BDH1 overexpression alleviates diabetic cardiomyopathy through inhibiting H3K9bhb-mediated transcriptional activation of LCN2.

Summary

BDH1, diminished in diabetic hearts, protects against diabetic cardiomyopathy by reprogramming ketone metabolism to reduce H3K9 β-hydroxybutyrylation at the LCN2 promoter, thereby suppressing LCN2 and NF-κB activity.

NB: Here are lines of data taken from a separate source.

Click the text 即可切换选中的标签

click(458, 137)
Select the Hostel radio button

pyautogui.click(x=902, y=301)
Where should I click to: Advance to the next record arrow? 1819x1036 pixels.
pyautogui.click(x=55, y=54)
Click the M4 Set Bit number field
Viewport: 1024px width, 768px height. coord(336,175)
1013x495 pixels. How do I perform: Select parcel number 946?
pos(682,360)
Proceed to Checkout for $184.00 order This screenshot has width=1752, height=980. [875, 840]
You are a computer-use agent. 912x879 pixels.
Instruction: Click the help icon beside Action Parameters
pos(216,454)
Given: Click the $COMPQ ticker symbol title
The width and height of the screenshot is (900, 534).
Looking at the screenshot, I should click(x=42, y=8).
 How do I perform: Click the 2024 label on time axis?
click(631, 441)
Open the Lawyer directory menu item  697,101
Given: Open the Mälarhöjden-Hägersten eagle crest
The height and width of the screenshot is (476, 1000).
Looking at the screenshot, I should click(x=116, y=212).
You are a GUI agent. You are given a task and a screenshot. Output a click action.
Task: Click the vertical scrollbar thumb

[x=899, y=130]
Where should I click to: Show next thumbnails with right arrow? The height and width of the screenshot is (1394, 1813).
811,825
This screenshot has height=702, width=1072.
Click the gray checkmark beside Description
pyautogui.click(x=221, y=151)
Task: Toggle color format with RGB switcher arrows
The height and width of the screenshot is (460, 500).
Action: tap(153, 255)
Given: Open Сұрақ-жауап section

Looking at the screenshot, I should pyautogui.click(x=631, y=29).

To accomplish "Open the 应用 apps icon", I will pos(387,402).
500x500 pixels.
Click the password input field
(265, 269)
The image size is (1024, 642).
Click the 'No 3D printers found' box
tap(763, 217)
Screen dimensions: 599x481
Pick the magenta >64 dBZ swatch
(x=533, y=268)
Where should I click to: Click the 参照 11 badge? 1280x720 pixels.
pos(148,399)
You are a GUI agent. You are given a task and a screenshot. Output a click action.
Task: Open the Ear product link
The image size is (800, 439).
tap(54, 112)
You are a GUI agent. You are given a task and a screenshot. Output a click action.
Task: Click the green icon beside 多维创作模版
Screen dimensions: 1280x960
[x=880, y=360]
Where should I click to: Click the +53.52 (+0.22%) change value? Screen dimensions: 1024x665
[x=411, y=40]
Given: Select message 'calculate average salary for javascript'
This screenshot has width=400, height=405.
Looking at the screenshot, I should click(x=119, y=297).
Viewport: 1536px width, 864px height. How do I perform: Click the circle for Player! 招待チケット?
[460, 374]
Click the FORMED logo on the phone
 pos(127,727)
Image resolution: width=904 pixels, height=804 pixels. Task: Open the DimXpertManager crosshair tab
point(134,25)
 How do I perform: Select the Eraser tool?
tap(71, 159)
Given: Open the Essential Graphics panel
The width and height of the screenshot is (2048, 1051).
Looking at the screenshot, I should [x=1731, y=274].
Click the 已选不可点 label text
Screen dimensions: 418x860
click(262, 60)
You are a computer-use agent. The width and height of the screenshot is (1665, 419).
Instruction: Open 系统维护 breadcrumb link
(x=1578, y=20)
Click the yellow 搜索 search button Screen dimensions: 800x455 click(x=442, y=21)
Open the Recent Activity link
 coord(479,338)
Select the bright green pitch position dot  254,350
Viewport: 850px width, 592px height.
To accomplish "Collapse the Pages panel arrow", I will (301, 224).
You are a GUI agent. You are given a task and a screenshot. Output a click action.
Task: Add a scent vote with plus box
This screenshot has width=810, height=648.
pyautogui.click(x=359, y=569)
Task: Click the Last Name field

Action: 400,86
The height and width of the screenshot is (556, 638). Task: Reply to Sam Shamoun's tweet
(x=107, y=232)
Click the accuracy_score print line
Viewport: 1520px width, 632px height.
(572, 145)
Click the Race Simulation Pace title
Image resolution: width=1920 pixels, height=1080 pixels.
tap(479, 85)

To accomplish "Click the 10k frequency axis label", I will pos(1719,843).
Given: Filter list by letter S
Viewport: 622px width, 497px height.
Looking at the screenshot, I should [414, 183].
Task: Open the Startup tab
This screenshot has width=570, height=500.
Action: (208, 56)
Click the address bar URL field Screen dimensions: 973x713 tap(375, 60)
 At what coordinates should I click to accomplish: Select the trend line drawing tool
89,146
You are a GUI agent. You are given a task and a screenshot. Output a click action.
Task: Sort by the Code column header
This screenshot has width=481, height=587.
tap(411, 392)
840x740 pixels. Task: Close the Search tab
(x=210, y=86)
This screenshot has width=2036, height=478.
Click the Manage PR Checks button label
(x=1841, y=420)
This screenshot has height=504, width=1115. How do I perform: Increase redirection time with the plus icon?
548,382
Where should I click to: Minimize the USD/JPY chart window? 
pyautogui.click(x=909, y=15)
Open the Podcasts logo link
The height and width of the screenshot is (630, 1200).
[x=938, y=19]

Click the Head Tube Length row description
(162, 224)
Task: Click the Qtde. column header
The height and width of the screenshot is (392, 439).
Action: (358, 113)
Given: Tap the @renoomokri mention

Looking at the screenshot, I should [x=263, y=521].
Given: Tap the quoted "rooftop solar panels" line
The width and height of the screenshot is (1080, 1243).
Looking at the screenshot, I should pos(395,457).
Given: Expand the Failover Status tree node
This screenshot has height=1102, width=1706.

Genetic gain-of-function preserved diastolic function and reduced apoptosis, fibrosis, and inflammation; pharmacologic inhibition of β-hydroxybutyrylation recapitulated protection.

Key Findings

• BDH1 is reduced in diabetic human and db/db mouse hearts and in lipotoxic H9C2 cells.
• BDH1 deletion worsened, whereas AAV-mediated overexpression attenuated, diastolic dysfunction, apoptosis, fibrosis, and inflammation.
• BDH1 overexpression increased AcAc and decreased β‑OHB, reducing H3K9 β-hydroxybutyrylation at the LCN2 promoter, suppressing LCN2 and NF‑κB; LCN2 overexpression abrogated protection.
• The β-hydroxybutyrylation inhibitor A485 mitigated cardiac injury and reduced LCN2 in diabetic mice.

Clinical Implications

Suggests BDH1 activation or LCN2 suppression as therapeutic strategies for diabetic cardiomyopathy; supports testing epigenetic modulators (e.g., H3K9bhb inhibitors) in cardiometabolic disease.

Limitations

• Preclinical models may not fully recapitulate human diabetic cardiomyopathy
• Long-term safety and translational efficacy of epigenetic modulation remain untested in humans

Future Directions

Validate BDH1/LCN2 axis in larger human cohorts; develop selective BDH1 activators or LCN2 inhibitors; test translational efficacy in large animals and assess sex-specific effects.